Бывший слушатель Сен-Клу вспоминает о своих преподавателях философии: «Мы посещали лекции двух преподавателей, которые оба читали философию в Школе; оба были евреи, но предельно несхожие. Добросовестнейшего Дрейфуса-Лефуайе всегда можно было найти на месте; его чрезвычайно полный, даже исчерпывающий, курс, не содержавший ни вопросов, ни сюрпризов, оставлял нас равнодушными. В лекциях же тонкого и проницательного Раймона Арона, в которых он, далеко выходя за рамки программы, сообщал нам свои размышления о философах истории — начиная с Макиавелли, переходя к Гоббсу и кончая Сорелем и Парето — было что-то провоцирующее; они производили яркое впечатление. Идеалистическому оптимизму Арон противопоставлял практику политиков, либо замаскированную речами, либо откровенную, — Realpolitik, ту, которую проводил Бисмарк, ту, которую вдохновлял Гитлер. Раймон Арон недавно провел в Германии несколько лет и мог наблюдать подъем нацизма, который был ему несомненно отвратителен, но вместе с тем гипнотизировал его. Прежде Арон был социалистом и глубоко изучал Маркса, в котором ценил строгого критика экономической науки, отвергая Маркса-пророка, его манихейство, чреватое не подлежащими обжалованию приговорами. Во имя трезвости и реализма Арон наносил смертельный удар по иллюзиям. Я не хотел отказываться от моей веры, но признавал значимость его взглядов. В то время как нам так горячо хотелось продолжать жить в девятнадцатом веке, хотелось, чтобы свет рассеял тучи, строгая логика Раймона Арона устраняла эти мифы, и все мы оказывались голыми и безоружными на краю пропасти. Мы чуть ли не сердились на него, как будто это он подвел нас к опасной черте. И в самом деле, в нем было что-то пугающее, когда он говорил о нацистской опасности и угрозе войны, исходящей от нацизма, и одновременно что-то демобилизующее, когда он показывал всю бесперспективность революционного кредо. <…>»
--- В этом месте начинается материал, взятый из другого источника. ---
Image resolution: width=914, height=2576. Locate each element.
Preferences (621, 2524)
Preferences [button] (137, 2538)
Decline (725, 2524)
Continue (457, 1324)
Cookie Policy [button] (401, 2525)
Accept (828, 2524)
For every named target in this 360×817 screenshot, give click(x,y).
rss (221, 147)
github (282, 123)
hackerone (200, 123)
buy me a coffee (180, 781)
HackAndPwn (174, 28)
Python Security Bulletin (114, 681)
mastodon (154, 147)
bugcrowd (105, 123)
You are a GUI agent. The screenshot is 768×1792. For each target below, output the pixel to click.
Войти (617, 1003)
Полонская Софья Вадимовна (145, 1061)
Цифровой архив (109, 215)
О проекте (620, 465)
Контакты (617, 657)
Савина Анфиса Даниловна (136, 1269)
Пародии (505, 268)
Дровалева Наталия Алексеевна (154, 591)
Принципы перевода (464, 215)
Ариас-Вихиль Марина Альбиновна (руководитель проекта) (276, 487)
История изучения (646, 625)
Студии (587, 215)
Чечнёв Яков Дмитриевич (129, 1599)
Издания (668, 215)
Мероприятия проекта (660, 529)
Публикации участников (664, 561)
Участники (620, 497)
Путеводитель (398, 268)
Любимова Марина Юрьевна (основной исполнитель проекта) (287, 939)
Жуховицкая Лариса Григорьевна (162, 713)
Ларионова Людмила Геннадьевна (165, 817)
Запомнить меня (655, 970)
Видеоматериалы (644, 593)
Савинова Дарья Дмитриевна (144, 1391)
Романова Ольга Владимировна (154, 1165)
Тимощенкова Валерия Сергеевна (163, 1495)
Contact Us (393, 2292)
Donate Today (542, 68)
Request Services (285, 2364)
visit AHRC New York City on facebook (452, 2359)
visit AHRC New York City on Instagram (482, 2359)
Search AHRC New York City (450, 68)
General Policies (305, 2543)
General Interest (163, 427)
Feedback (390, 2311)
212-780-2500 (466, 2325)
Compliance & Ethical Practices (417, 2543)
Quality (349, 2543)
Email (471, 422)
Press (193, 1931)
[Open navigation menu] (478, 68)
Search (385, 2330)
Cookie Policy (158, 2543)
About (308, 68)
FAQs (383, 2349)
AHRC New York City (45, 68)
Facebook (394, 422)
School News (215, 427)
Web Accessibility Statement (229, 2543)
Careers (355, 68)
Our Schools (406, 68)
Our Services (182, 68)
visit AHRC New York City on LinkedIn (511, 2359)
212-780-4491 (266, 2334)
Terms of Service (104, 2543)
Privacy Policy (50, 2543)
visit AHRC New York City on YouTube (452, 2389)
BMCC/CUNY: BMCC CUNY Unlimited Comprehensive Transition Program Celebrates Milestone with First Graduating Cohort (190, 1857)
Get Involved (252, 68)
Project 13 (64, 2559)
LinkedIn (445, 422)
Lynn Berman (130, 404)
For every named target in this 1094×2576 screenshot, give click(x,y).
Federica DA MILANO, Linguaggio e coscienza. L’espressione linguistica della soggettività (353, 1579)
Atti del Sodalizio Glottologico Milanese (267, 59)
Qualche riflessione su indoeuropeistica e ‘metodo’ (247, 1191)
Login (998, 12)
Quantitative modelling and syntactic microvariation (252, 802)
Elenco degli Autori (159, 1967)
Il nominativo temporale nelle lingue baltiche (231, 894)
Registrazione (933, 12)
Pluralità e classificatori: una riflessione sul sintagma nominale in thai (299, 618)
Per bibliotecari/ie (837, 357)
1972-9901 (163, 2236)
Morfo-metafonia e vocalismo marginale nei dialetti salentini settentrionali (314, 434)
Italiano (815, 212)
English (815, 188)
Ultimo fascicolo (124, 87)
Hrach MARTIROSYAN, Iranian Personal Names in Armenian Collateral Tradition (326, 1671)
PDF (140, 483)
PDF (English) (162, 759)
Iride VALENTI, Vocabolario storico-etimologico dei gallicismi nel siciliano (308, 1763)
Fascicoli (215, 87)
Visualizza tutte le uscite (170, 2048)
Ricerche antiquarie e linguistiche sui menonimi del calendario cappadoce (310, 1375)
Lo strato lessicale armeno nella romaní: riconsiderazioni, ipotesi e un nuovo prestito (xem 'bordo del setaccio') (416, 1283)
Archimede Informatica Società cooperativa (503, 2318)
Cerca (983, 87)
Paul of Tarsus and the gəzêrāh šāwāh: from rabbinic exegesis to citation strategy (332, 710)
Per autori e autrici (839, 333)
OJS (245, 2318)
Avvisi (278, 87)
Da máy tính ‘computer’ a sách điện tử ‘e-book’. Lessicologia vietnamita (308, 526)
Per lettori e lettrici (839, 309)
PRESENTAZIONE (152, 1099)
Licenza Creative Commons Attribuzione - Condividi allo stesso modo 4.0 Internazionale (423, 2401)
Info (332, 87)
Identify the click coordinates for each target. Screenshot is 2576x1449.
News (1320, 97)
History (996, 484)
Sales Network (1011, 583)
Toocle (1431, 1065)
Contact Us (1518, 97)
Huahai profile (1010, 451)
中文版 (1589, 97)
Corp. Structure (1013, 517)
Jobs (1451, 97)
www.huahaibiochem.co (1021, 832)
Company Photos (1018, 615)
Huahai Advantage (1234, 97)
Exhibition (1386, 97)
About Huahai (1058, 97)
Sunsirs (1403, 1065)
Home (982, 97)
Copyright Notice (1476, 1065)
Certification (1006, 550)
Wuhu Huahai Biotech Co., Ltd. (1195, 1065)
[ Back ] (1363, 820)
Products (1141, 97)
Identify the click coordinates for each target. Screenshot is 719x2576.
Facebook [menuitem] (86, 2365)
Пугающим был не я; таким представал передо мной мир между 1935 и 1939 годами, и таким он действительно был — мы теперь знаем это. «Ледяным» я не был никогда, но часто создавал о себе такое впечатление. Почему? Было ли это целомудрие? Или отказ смешивать разные жанры? Или следование Спинозе: «Не высмеивать человеческие поступки, не сожалеть о них и не проклинать, но понимать их?» Было понемногу от всего этого и еще — нечто более таинственное. В моих высказываниях 30-х годов, когда я был молод, сквозила, возможно, некая интеллектуальная радость, сознание того, что я раздвинул облака и приблизился к истине. Если бы ностальгия по верованиям, которые я сокрушал, пробилась сквозь мои отрицания, то, быть может, в моем голосе ощущался бы не лед анализа, а жар бунта, пусть тщетного, — бунта сознания против действительности.
Когда я написал «Алжирскую трагедию», Франсуа Мориак не замедлил употребить тот же эпитет, что и мой слушатель из Школы Сен-Клу. Почему? Ведь тогда требовалось сделать выбор между войной и миром, между сохранением французского суверенитета и правом алжирцев на независимость; эту дилемму следовало поставить беспощадно. Анализ не был ни горячим, ни холодным, он был либо верным, либо неверным. Будем справедливы: как-то в другой раз Франсуа Мориак сердечно поблагодарил меня письмом за лекцию, прочитанную нескольким сотням студентов-католиков. Я произвел на Франсуа Мориака благоприятное впечатление, и, выступая с телеэкрана, он противопоставлял меня В. Набокову, чтобы жестоко разбранить последнего.
Остается гораздо более серьезный упрек: мое демобилизующее влияние. Было ли во мне это демобилизующее свойство на протяжении всей моей жизни? Видимо, нет, поскольку я не посвятил себя исключительно строгой науке. Возможно, я сыграл демобилизующую роль между 1935 и 1939 годами для моих слушателей Школы Сен-Клу [289]. Но была ли какая-нибудь возможность избежать этого? Фоконне оставлял мне альтернативу: «отчаявшийся или одержимый»; слушатель, приславший мне свои воспоминания, вместе со своими товарищами находил во мне что-то пугающее. Я расшатывал уверенность в окружающем мире, показывал, насколько близка от нас смертельная опасность. Я защищал дело демократии, которая, даже одряхлев, остается лучше тоталитарных режимов. «Мы боремся за „Пари-суар“ против „Фёлькишер беобахтер“», — сказал однажды в гостях у Леона Брюнсвика Жан Кавайес, один из самых чистых героев Сопротивления, — сказал не в приступе отчаяния, а насмешливо. Я не открывал моим слушателям путь революционного спасения — был ли я неправ, когда это спасение звалось Сталиным?